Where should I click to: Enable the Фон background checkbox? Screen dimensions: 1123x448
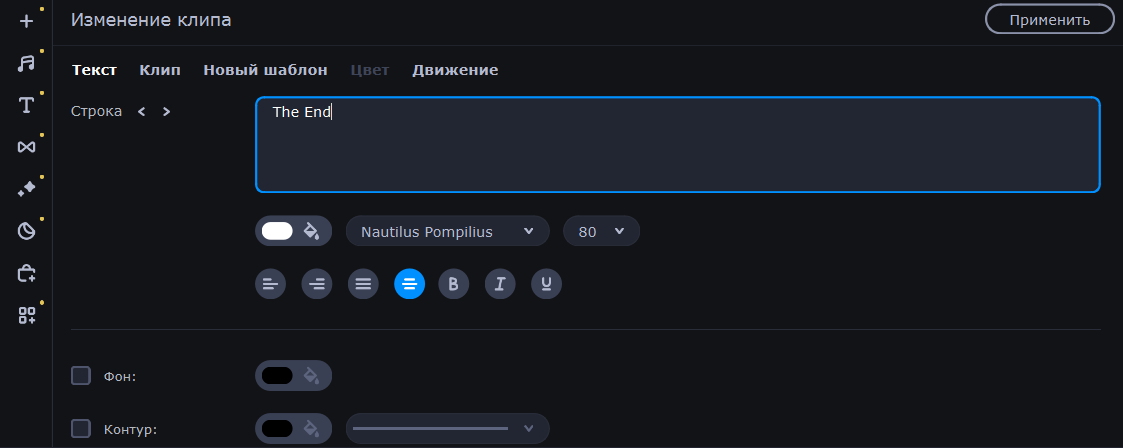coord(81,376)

---

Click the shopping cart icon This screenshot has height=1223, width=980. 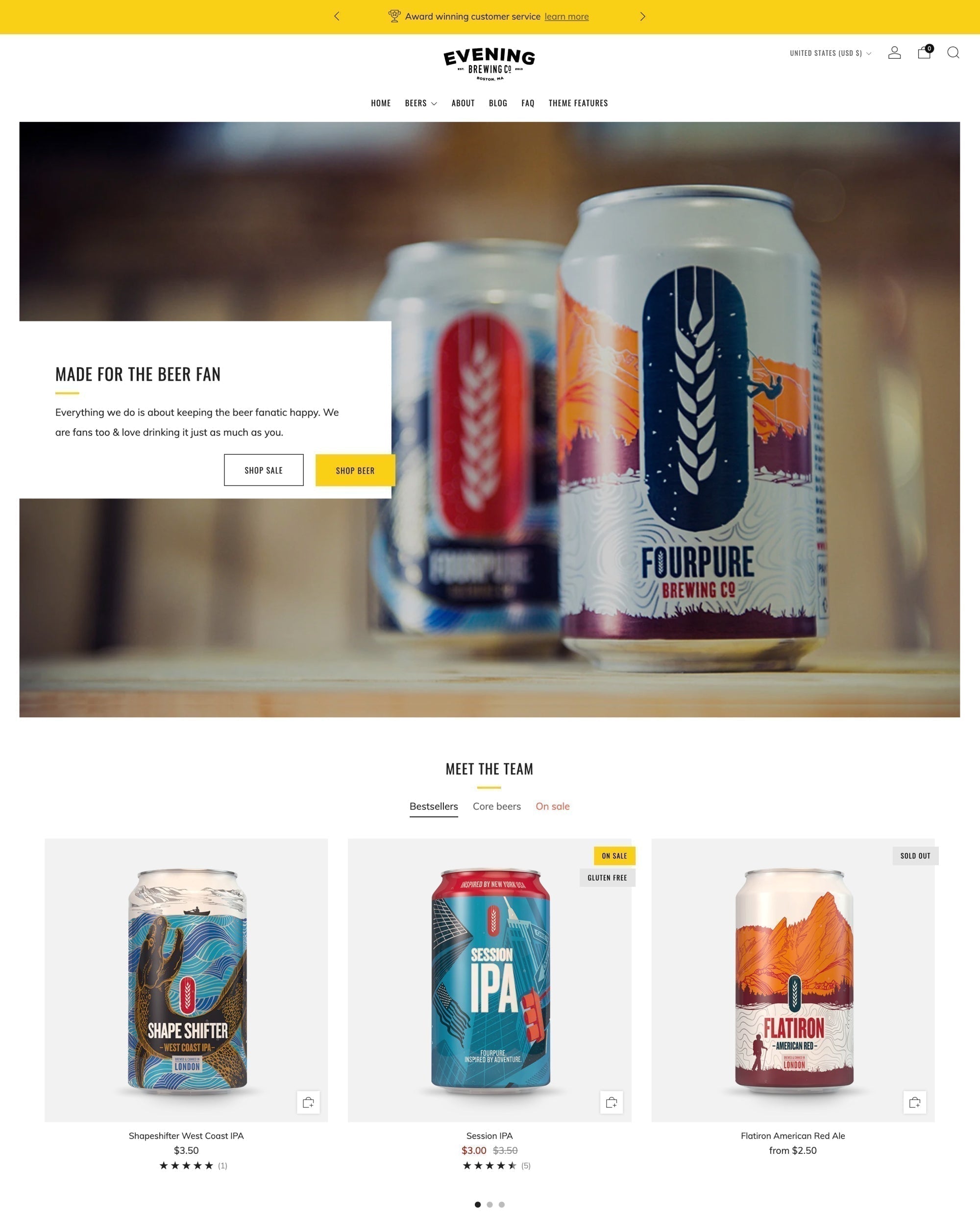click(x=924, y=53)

...

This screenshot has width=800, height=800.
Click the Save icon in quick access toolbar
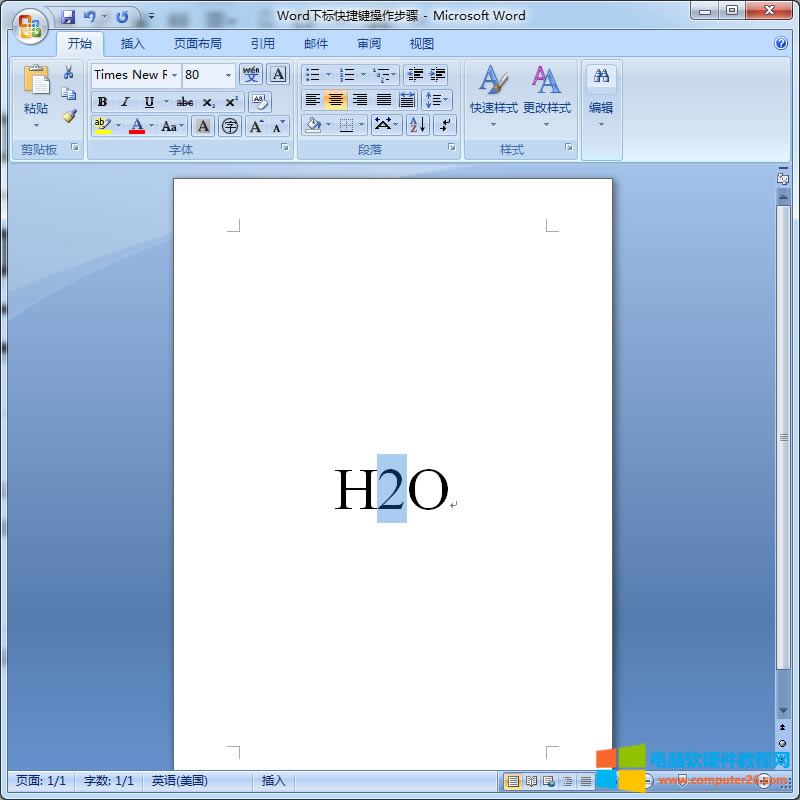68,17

### [Given instruction]
Rewrite the lines starting at the one containing "Where should I" and ending at the one containing "coord(81,376)", substituting "toggle" for "checkbox" and keeping everything else the same. Leave the pictures out.

### [Written response]
Where should I click to: Enable the Фон background toggle? Screen dimensions: 1123x448
coord(81,376)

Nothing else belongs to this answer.